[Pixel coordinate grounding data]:
>>>>

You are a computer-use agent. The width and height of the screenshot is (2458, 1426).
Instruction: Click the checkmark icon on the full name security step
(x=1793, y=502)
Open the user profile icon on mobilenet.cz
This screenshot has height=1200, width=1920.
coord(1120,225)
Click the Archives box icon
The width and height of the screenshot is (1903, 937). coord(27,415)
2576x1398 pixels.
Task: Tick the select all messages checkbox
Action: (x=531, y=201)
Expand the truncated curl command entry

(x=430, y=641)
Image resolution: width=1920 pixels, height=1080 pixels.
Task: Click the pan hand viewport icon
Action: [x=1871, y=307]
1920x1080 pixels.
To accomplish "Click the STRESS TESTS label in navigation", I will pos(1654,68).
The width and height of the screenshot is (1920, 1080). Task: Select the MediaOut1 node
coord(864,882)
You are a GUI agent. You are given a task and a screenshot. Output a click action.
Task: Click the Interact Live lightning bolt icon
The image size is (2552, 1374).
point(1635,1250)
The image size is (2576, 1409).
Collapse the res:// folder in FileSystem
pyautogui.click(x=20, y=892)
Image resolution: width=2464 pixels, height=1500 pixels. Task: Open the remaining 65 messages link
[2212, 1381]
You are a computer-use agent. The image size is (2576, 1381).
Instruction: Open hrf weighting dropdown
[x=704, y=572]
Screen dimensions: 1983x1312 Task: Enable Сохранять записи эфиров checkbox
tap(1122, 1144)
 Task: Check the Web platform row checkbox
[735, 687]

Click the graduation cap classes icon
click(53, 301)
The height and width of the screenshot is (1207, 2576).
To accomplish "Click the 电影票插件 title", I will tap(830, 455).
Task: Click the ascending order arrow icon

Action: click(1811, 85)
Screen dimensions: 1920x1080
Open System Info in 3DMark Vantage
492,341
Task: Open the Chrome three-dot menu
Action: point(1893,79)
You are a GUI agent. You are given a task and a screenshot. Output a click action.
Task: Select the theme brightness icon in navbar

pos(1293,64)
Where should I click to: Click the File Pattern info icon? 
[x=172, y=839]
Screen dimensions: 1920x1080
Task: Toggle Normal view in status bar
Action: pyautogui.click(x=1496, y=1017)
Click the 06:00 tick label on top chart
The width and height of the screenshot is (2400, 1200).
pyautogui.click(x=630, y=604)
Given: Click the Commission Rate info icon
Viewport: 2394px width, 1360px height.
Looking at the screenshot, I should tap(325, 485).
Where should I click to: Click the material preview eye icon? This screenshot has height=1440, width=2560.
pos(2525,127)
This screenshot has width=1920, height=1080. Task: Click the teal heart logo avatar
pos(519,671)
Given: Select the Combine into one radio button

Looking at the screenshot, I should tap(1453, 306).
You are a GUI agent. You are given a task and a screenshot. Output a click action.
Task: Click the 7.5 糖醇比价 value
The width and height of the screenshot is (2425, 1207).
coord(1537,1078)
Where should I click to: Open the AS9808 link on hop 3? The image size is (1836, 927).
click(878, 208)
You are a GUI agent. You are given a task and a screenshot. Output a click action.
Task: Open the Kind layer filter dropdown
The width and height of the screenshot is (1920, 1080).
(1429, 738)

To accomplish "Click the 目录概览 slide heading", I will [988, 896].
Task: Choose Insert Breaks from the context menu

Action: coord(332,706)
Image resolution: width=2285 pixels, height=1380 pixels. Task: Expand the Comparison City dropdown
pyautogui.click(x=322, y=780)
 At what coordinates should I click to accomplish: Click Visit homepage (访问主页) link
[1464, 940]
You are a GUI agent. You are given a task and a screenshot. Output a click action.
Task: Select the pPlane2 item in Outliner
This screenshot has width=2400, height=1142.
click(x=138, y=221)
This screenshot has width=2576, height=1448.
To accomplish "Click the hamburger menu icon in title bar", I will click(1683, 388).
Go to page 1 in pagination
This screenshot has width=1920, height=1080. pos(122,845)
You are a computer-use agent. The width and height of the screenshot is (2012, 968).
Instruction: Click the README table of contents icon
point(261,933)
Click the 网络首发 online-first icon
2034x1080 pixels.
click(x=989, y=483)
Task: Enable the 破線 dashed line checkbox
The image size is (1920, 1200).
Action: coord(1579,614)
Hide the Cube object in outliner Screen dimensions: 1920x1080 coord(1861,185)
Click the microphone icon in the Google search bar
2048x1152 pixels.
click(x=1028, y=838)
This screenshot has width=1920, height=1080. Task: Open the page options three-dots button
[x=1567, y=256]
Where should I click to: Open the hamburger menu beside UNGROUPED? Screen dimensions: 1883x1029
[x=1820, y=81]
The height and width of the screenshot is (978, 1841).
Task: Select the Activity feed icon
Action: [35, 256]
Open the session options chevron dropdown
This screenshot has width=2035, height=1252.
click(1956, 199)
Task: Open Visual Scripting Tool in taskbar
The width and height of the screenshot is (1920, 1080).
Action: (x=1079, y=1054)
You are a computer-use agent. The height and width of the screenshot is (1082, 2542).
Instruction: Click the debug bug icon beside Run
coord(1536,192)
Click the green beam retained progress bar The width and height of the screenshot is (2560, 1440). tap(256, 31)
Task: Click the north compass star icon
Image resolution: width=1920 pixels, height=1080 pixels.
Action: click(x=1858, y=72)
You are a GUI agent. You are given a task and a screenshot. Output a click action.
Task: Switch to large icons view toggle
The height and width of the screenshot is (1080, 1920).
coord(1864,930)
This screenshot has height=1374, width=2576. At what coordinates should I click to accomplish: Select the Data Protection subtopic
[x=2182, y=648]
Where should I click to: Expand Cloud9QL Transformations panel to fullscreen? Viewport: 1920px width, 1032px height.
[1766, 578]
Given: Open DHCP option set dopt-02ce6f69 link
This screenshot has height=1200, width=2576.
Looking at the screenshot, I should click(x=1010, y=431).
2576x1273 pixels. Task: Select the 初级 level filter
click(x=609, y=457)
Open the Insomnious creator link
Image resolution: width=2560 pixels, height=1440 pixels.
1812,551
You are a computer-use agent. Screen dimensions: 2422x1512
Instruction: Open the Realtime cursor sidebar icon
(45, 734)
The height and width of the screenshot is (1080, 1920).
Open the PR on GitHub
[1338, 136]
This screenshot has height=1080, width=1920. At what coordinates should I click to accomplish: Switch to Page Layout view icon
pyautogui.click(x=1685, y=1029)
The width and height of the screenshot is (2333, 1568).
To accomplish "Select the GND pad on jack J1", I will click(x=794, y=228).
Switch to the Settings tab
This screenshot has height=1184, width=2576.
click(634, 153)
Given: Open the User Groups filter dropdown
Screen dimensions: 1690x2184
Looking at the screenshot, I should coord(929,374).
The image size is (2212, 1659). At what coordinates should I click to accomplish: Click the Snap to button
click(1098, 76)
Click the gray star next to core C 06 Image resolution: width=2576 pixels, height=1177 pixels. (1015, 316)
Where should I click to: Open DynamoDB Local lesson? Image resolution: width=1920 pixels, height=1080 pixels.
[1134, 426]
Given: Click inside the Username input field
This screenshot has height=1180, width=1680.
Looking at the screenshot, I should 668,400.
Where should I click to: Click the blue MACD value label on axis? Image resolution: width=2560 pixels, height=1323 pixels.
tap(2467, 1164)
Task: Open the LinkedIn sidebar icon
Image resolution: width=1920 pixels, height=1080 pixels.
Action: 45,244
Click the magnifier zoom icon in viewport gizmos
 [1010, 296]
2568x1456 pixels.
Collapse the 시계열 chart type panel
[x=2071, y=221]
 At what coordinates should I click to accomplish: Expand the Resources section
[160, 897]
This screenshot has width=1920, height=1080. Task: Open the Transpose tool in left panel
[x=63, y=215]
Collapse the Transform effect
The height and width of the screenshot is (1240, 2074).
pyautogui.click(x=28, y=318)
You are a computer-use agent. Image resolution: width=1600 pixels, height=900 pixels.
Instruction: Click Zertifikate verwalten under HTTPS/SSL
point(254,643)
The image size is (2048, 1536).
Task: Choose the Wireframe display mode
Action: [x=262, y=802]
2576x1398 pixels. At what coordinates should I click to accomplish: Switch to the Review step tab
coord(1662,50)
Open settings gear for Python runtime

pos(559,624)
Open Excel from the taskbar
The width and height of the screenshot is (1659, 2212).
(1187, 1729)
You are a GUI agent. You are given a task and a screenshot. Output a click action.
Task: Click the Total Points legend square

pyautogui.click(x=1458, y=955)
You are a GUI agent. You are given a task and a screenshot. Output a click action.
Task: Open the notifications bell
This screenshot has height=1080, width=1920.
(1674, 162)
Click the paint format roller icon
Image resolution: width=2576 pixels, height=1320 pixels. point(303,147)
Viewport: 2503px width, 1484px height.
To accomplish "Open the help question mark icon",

<<<<

[TASK OBJECTIVE]: From the entries, report every line in which the string "title" occurs.

[EXERCISE OUTPUT]:
To accomplish "Click the 电影票插件 title", I will tap(830, 455).
To accomplish "Click the hamburger menu icon in title bar", I will click(1683, 388).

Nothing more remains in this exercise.